TAREFA – Reproduza o trecho que começa na linha que contém "Click the 20000 value on y-axis" e termina na linha que contém "tap(588, 241)", substituindo "Draw hotspots" por "Add hotspots" e mantendo todo o resto inalterado.

TRECHOS DOS REGISTROS –
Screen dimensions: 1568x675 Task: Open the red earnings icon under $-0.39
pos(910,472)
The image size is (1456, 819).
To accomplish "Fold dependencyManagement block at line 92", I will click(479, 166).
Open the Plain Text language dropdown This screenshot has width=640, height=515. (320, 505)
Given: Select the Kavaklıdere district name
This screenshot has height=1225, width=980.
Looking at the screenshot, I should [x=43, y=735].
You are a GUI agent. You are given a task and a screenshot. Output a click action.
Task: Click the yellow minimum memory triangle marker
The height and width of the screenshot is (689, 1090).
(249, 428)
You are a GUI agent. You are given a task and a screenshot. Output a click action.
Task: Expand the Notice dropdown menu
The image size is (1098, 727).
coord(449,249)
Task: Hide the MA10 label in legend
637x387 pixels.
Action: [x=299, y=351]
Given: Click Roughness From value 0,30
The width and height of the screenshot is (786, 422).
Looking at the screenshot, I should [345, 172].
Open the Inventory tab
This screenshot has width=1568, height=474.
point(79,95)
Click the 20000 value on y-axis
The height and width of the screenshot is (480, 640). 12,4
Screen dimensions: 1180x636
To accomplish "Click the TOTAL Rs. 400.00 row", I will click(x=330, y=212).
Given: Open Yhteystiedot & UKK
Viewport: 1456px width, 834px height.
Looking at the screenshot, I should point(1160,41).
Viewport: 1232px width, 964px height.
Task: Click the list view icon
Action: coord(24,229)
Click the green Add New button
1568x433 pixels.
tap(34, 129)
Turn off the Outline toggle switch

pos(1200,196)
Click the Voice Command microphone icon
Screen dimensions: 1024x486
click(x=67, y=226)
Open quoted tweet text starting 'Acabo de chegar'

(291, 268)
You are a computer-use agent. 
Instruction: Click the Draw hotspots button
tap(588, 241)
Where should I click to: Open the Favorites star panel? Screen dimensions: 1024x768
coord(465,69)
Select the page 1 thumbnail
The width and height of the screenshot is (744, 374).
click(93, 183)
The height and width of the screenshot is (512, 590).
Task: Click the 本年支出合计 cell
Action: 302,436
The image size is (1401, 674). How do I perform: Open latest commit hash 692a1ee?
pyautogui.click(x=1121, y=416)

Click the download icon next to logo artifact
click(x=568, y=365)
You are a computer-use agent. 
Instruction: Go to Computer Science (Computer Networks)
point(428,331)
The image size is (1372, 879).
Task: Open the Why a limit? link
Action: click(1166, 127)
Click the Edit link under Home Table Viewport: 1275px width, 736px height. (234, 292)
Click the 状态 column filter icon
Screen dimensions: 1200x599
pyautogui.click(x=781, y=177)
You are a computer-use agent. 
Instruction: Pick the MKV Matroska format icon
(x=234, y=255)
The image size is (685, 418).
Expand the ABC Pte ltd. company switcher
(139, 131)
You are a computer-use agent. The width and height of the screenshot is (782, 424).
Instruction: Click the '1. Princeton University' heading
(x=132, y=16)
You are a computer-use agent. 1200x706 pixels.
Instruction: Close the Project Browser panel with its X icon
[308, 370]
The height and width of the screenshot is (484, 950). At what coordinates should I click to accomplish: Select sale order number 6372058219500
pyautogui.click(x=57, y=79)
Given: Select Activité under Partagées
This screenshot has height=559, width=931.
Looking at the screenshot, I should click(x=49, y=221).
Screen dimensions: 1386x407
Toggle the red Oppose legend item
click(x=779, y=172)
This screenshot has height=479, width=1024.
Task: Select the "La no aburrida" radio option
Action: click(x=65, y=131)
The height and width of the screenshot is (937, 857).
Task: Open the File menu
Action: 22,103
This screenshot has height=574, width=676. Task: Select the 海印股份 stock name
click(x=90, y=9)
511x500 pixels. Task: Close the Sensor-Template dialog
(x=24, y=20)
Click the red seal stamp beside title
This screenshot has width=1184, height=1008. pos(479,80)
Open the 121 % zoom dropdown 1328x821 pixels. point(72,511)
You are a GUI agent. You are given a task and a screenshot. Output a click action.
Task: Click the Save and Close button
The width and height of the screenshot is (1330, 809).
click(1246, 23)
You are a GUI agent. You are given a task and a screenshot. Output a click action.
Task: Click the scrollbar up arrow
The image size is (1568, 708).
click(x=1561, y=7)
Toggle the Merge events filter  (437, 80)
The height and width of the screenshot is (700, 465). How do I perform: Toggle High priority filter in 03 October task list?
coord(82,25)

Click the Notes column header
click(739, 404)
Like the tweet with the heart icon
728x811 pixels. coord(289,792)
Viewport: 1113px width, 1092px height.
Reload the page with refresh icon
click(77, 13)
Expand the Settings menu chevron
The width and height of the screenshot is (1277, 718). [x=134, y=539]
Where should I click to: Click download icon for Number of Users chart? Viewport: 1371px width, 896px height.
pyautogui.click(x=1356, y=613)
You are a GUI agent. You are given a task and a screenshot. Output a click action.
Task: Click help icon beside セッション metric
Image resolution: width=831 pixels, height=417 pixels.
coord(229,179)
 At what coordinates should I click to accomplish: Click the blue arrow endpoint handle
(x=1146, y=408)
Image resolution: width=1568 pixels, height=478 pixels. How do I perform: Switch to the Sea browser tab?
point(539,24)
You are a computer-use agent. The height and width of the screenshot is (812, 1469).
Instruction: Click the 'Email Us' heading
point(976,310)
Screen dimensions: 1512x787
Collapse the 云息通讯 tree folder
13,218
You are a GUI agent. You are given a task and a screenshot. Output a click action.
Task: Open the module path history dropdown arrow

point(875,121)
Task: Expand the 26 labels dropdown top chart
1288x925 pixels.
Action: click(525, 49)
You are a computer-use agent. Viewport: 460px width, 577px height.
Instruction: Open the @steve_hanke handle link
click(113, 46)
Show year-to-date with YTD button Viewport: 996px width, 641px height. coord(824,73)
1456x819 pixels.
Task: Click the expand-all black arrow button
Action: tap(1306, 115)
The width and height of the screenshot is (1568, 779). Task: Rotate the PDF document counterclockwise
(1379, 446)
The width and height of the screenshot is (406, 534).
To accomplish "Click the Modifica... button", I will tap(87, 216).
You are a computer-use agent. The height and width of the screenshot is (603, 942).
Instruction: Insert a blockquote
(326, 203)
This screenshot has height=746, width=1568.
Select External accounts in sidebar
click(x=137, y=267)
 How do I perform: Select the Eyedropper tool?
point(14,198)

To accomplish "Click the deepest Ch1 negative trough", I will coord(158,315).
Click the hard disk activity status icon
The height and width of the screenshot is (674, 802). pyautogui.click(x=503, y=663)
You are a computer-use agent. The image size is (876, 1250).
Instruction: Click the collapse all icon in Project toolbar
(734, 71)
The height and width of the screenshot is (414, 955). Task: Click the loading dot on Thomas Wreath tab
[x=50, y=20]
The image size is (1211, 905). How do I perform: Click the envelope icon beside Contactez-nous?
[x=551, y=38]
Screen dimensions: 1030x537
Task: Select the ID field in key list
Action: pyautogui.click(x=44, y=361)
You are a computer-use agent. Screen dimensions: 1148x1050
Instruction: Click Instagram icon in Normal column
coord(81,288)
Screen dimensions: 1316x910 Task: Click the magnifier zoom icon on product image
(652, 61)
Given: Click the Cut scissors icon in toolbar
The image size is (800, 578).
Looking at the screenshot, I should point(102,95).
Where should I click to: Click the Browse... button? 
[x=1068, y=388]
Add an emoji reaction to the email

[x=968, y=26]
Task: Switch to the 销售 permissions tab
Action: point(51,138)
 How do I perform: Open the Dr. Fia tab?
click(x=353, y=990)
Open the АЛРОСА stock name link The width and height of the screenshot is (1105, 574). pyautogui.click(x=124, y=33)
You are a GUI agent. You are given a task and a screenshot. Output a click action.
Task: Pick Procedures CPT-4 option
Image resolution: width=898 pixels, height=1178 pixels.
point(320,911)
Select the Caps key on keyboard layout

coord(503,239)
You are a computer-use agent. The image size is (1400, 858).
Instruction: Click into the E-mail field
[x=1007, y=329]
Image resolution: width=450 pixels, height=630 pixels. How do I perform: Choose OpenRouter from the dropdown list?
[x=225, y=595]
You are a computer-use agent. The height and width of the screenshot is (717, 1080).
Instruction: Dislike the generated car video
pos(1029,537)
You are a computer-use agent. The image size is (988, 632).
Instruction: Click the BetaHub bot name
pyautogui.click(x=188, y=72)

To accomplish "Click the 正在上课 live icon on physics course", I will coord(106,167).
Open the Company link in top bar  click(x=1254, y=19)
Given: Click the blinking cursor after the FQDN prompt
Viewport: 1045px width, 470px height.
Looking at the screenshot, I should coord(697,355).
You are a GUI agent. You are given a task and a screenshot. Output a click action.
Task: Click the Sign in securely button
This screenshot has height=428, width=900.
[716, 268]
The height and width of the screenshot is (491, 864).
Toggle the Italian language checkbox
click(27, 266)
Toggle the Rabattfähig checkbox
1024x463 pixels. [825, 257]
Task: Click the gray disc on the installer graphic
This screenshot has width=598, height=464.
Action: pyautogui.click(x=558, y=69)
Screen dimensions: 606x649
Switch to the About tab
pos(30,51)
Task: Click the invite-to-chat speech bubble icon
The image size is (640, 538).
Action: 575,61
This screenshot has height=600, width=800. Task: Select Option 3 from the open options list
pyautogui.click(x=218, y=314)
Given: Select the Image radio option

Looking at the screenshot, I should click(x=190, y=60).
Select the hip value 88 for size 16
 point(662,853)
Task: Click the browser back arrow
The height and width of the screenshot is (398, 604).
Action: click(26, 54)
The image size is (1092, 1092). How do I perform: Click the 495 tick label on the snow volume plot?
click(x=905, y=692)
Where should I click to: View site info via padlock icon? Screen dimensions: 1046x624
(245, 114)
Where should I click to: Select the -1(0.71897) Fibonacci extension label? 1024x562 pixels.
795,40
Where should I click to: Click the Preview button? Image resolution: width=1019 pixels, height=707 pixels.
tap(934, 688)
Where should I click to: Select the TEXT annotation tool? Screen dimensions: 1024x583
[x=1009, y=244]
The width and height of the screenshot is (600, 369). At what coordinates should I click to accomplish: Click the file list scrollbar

RESPOSTA –
Click the 20000 value on y-axis
The height and width of the screenshot is (480, 640). 12,4
Screen dimensions: 1180x636
To accomplish "Click the TOTAL Rs. 400.00 row", I will click(x=330, y=212).
Given: Open Yhteystiedot & UKK
Viewport: 1456px width, 834px height.
Looking at the screenshot, I should point(1160,41).
Viewport: 1232px width, 964px height.
Task: Click the list view icon
Action: coord(24,229)
Click the green Add New button
1568x433 pixels.
tap(34, 129)
Turn off the Outline toggle switch

pos(1200,196)
Click the Voice Command microphone icon
Screen dimensions: 1024x486
click(x=67, y=226)
Open quoted tweet text starting 'Acabo de chegar'

(291, 268)
You are a computer-use agent. 
Instruction: Click the Add hotspots button
tap(588, 241)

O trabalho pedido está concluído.